Our setting is a simple experiment: rolling a die multiple times and keeping track of which face appears. The table
die contains the numbers of spots on the faces of a die. All the numbers appear exactly once, as we are assuming that the die is fair.
die = Table().with_column('Face', np.arange(1, 7, 1)) die
The histogram below helps us visualize the fact that every face appears with probability 1/6. We say that the histogram shows the distribution of probabilities over all the possible faces. Since all the bars represent the same percent chance, the distribution is called uniform on the integers 1 through 6.
die_bins = np.arange(0.5, 6.6, 1) die.hist(bins = die_bins)
Variables whose successive values are separated by the same fixed amount, such as the values on rolls of a die (successive values separated by 1), fall into a class of variables that are called discrete. The histogram above is called a discrete histogram. Its bins are specified by the array
die_bins and ensure that each bar is centered over the corresponding integer value.
It is important to remember that the die can't show 1.3 spots, or 5.2 spots – it always shows an integer number of spots. But our visualization spreads the probability of each value over the area of a bar. While this might seem a bit arbitrary at this stage of the course, it will become important later when we overlay smooth curves over discrete histograms.
Before going further, let's make sure that the numbers on the axes make sense. The probability of each face is 1/6, which is 16.67% when rounded to two decimal places. The width of each bin is 1 unit. So the height of each bar is 16.67% per unit. This agrees with the horizontal and vertical scales of the graph.
The distribution above consists of the theoretical probability of each face. It is not based on data. It can be studied and understood without any dice being rolled.

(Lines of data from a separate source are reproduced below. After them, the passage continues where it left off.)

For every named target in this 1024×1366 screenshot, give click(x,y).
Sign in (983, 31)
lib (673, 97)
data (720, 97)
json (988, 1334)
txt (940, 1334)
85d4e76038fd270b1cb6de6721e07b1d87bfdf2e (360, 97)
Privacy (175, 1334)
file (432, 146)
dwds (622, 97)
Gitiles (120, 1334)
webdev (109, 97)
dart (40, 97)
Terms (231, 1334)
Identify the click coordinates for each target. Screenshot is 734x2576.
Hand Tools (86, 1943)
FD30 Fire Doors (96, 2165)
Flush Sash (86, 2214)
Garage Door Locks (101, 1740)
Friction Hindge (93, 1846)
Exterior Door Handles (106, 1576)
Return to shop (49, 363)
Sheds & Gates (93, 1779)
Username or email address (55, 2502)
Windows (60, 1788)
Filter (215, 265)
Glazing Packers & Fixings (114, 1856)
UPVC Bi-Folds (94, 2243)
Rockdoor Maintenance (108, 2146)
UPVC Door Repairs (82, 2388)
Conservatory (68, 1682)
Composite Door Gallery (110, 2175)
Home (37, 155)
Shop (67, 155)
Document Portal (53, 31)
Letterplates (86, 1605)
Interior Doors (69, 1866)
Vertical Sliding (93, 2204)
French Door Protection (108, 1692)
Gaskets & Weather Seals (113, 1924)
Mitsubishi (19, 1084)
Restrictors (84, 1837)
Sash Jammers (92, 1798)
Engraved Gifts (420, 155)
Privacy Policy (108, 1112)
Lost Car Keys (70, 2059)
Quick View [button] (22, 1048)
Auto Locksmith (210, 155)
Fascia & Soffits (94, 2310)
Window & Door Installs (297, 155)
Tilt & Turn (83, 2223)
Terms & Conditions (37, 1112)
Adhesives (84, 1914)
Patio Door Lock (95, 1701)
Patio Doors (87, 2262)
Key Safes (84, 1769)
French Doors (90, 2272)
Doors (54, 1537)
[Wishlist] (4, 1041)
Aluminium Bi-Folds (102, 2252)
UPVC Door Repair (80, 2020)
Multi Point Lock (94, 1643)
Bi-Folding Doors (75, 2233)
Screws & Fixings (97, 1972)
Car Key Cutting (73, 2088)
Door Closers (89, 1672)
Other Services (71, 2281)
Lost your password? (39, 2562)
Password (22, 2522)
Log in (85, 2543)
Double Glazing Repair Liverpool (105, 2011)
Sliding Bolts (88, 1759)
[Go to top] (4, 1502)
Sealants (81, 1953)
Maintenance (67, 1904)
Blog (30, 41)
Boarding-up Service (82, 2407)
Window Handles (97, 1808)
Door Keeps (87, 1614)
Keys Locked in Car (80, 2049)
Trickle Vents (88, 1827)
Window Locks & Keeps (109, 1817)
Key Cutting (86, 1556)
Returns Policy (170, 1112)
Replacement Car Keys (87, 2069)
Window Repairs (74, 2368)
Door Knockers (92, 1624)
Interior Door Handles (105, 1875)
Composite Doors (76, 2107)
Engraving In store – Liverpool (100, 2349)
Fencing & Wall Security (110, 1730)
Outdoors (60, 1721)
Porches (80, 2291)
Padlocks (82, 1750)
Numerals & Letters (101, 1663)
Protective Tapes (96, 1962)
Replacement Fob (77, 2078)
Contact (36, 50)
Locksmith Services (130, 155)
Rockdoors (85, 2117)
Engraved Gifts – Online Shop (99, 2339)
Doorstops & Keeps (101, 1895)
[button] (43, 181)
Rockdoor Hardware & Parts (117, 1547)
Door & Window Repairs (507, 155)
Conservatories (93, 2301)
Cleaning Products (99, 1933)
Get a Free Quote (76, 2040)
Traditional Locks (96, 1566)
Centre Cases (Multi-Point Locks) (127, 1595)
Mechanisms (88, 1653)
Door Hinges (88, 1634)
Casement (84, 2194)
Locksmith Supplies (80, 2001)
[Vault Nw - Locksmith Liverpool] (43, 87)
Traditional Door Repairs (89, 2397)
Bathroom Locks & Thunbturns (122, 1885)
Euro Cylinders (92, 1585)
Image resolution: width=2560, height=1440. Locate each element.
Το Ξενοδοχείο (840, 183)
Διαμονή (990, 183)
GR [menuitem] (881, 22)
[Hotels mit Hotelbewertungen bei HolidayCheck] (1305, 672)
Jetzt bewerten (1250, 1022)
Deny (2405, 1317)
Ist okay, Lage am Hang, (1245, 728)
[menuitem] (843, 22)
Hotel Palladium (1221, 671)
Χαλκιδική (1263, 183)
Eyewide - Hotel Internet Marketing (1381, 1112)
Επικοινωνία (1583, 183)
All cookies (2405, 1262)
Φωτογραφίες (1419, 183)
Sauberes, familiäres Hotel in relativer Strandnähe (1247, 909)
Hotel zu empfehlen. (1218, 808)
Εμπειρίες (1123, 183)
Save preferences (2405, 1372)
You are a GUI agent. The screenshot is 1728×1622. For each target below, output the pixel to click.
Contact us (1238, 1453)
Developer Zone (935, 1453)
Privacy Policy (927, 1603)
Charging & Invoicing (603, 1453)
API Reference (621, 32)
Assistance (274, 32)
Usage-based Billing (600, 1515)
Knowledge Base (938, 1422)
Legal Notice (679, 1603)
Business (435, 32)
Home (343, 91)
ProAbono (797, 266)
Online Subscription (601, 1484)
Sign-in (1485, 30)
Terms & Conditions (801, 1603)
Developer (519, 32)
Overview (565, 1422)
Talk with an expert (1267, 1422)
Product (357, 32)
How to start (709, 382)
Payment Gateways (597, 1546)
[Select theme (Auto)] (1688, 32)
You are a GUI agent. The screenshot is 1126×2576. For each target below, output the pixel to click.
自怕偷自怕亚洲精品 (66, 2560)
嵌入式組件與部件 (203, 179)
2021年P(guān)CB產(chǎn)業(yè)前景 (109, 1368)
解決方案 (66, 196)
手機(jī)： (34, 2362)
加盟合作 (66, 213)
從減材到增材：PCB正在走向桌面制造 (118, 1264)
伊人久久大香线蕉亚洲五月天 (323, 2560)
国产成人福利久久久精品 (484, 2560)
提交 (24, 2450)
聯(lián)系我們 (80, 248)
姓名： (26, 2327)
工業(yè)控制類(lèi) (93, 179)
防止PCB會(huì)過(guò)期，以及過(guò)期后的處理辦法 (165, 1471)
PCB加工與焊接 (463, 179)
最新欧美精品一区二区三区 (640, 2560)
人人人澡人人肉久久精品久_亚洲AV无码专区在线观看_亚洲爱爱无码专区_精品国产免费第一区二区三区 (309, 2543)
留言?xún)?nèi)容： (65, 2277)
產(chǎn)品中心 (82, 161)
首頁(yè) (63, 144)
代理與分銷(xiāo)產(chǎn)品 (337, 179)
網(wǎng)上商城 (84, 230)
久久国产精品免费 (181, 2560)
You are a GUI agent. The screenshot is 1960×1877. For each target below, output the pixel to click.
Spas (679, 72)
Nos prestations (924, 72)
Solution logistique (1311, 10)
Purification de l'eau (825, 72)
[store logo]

Empirical distributions, on the other hand, are distributions of observed data. They can be visualized by empirical histograms.
Let us get some data by simulating rolls of a die. This can be done by sampling at random with replacement from the integers 1 through 6. We have used
np.random.choice for such simulations before. But now we will introduce a Table method for doing this. This will make it possible for us to use our familiar Table methods for visualization.
The Table method is called
sample. It draws at random with replacement from the rows of a table. Its argument is the sample size, and it returns a table consisting of the rows that were selected. An optional argument
with_replacement=False specifies that the sample should be drawn without replacement, but that does not apply to rolling a die.
Here are the results of 10 rolls of a die.
We can use the same method to simulate as many rolls as we like, and then draw empirical histograms of the results. Because we are going to do this repeatedly, we define a function
empirical_hist_die that takes the sample size as its argument, rolls a die as many times as its argument, and then draws a histogram of the observed results.
def empirical_hist_die(n): die.sample(n).hist(bins = die_bins)
When the sample size increases, the empirical histogram begins to look more like the histogram of theoretical probabilities.
As we increase the number of rolls in the simulation, the area of each bar gets closer to 16.67%, which is the area of each bar in the probability histogram.
What we have observed above is an instance of a general rule.
If a chance experiment is repeated independently and under identical conditions, then, in the long run, the proportion of times that an event occurs gets closer and closer to the theoretical probability of the event.
For example, in the long run, the proportion of times the face with four spots appears gets closer and closer to 1/6.
Here "independently and under identical conditions" means that every repetition is performed in the same way regardless of the results of all the other repetitions.